HoP: Homeomorphic Polar Learning for Hard Constrained Optimization
This work addresses the problem of efficient and reliable constrained optimization for fields like wireless communications, representing an incremental improvement by enhancing feasibility in existing L2O approaches.
The paper tackles the challenge of ensuring both optimality and feasibility in learn-to-optimize (L2O) methods for constrained optimization by introducing Homeomorphic Polar Learning (HoP), which embeds homeomorphic mapping in neural networks to solve star-convex hard-constrained problems, achieving solutions closer to the optimum than existing L2O methods while strictly maintaining feasibility across synthetic tasks and real-world wireless communications applications.

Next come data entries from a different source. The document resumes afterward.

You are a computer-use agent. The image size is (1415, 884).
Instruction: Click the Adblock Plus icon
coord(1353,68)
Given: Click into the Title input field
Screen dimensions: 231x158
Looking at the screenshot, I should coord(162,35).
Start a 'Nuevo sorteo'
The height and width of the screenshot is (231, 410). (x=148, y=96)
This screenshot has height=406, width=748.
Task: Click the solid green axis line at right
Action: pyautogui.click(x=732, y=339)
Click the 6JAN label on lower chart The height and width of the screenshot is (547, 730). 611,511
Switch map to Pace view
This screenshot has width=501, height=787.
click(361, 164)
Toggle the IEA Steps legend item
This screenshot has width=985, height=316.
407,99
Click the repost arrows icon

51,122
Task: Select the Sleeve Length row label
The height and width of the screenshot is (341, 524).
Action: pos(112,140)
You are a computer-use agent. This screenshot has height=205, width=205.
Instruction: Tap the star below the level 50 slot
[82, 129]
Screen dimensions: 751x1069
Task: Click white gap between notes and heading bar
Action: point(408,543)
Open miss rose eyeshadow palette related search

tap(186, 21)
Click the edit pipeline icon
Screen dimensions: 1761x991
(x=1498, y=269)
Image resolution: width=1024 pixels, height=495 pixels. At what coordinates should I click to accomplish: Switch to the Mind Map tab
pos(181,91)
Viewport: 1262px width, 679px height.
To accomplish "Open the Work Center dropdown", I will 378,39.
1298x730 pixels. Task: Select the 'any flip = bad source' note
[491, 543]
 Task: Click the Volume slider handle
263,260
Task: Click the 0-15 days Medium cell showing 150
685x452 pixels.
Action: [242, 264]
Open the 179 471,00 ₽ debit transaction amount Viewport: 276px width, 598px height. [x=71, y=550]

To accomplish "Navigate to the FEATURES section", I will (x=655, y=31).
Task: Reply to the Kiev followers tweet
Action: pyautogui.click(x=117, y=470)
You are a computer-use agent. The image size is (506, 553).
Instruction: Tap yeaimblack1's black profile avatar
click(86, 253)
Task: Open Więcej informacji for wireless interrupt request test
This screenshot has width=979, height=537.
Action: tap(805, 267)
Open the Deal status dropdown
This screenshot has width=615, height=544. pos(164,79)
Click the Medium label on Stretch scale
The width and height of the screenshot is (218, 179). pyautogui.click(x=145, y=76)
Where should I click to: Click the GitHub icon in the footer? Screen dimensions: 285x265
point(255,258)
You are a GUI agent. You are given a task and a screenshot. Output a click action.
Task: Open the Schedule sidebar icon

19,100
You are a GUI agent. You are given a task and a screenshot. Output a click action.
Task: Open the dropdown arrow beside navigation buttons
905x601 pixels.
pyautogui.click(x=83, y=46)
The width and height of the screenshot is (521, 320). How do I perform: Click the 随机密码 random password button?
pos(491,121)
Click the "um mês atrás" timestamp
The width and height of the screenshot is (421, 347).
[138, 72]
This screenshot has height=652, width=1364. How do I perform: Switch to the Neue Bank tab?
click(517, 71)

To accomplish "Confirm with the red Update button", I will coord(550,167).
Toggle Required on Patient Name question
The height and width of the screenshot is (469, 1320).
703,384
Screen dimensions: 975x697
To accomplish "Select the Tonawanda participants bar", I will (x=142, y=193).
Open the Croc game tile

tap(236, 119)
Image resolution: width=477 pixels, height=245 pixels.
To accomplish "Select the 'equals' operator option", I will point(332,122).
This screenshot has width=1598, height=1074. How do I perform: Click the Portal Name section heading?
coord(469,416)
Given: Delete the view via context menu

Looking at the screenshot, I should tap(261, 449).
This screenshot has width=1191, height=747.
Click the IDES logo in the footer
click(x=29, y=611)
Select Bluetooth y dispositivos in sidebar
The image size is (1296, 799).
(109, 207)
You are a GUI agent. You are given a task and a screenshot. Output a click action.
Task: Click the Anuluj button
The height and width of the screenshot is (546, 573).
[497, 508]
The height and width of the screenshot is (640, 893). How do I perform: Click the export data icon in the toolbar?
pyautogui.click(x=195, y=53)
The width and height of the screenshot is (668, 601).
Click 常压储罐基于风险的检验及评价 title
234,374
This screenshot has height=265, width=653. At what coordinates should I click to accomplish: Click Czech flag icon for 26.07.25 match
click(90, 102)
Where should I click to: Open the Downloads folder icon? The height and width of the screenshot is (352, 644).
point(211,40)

Constrained optimization demands highly efficient solvers which promotes the development of learn-to-optimize (L2O) approaches. As a data-driven method, L2O leverages neural networks to efficiently produce approximate solutions. However, a significant challenge remains in ensuring both optimality and feasibility of neural networks' output. To tackle this issue, we introduce Homeomorphic Polar Learning (HoP) to solve the star-convex hard-constrained optimization by embedding homeomorphic mapping in neural networks. The bijective structure enables end-to-end training without extra penalty or correction. For performance evaluation, we evaluate HoP's performance across a variety of synthetic optimization tasks and real-world applications in wireless communications. In all cases, HoP achieves solutions closer to the optimum than existing L2O methods while strictly maintaining feasibility.